When I say ‘average’, I say this because we don’t use the word ‘normal’ in our family when referring to Evie, because in the end we don’t want her growing up hearing that she is not normal, she’s perfect and that’s with or without CF. Her life is different and will be different but that doesn’t mean she isn’t normal, it means she’s just got a bit more going on than the ‘average’ child.
We developed some new strategies around managing anxiety. I started acupuncture to relieve tension in my neck. Fiona started breathing exercises which we started to do before going to hospital appointments or at other times when we’re stressed. Podcasts and stories on or from people with CF were helpful, knowing they are living perfectly average lives helped us to know Evie would too. Breathing exercises and scuba diving really help us. We still go diving in winter as the visibility is great and we love to catch crayfish when diving. We can’t talk under water either which is nice, we just focus on our breathing and take it all in and come home to Evie a lot more relaxed and grounded. We feel that water is a powerful source of calmness and we love the beach as a family.
Some of our friends know Evie’s medication well, so they look after her when we go diving. Our family also came over from the UK and South Africa and helped us at diagnosis. We live near the ocean and the sea water is so good for her, she loves it. Doing the things that you love is so important, both together and separately. We would come home to Evie in a better state, in a calmer place. We have really good communication with each other and Evie and CF has brought us closer together.
Evie started day-care at 7 months old. We wanted her to have the life that all her friends have. To manage the anxiety about this, for two weeks we went to the day care and took all of her food and medications and I created a book on how to care for her with lots of pictures of the process of giving her meds. They would send me the menu each Monday and I could calculate what enzymes she would need based on that. She got used to other people giving her medicine. It was a bit unnerving for us but she was perfectly fine. Maggie from CFWA also came to do a talk at the day care at the start and then again when she started in the toddler room. The day care really liked that and also got a better understanding of this almost unknown thing called CF.

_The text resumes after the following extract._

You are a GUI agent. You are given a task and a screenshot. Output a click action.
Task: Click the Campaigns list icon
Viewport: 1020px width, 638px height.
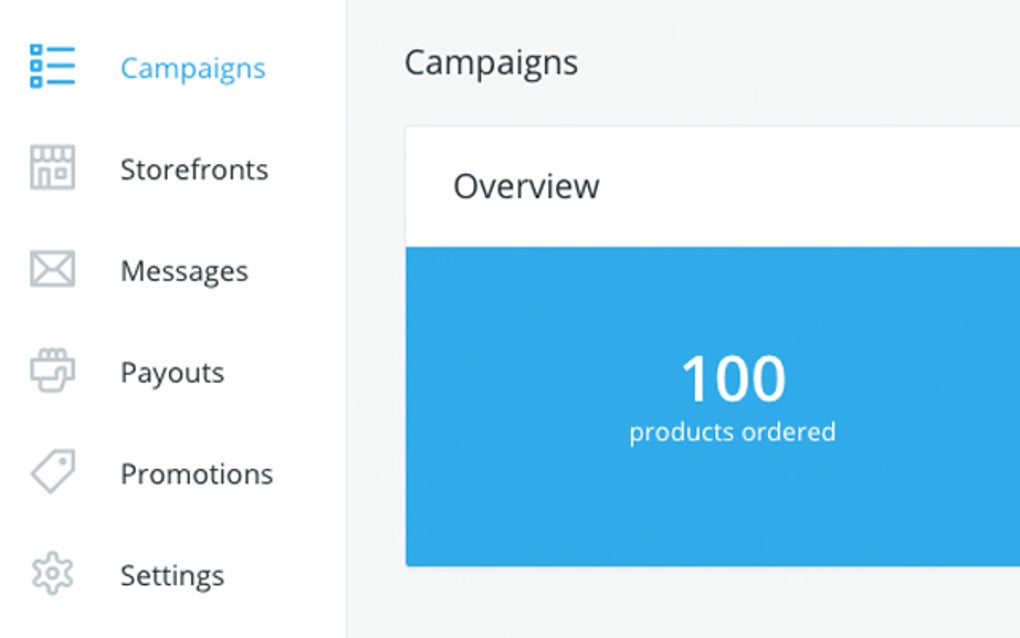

Every hospital appointment is still stressful, even the general appointments. The hospital is great, but every appointment or phone call is just the reminder that she’s got this thing called CF.
We do a lot of self-care before going to the hospital. We make sure she is all fed and happy, Fiona and I do our breathing, put some music on and have fun on the way there. We will make it a special day, go to Kings Park on a picnic, where she can do something special afterwards. We don’t go on our own, we go as a family, visit a friend or do breakfast or lunch around the appointments. When she’s older she can tell us what she wants to do after them.
We have good friends here, lots of Evie’s aunties and uncles. A support network of people that we can phone if needed. Some of them know her medicine and physio, but they don’t really understand the emotional side, however if needed, they would be here to look after her or us in a second.
Words of advice to all new parents is that it gets easier; every child is different. You should call on the people who are close to you. Be vulnerable, be sad and don’t be shy to ask for help but also remember and be happy, you have this little child of yours and they are still perfect. Take time together doing fun things. You can’t be too proud. Reach out to CFWA, there is always someone there to talk to and are amazing help we’ve found, and they also connect you to other parents which really helps. They just know what you’re going through. It will all be OK, there are no silly questions.